Start of Input records

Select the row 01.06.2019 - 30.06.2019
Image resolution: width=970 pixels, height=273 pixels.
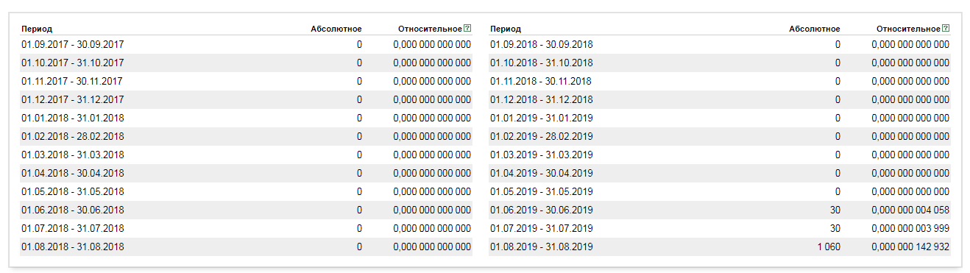tap(720, 210)
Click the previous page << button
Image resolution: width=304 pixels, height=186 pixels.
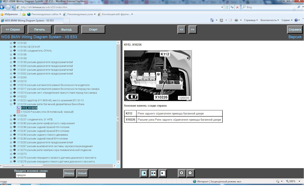coord(181,30)
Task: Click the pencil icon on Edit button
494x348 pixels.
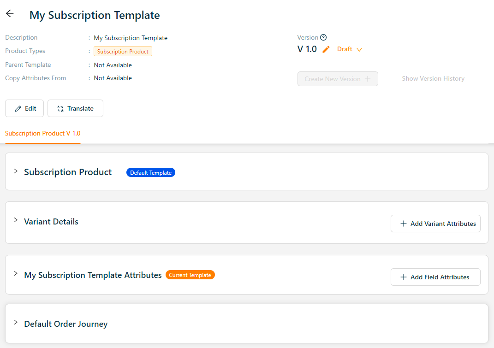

End of Input records

## Brief
Please go through the data above and copy each line containing the word "Click".

## Solution below
Click the previous page << button
Task: Click the pencil icon on Edit button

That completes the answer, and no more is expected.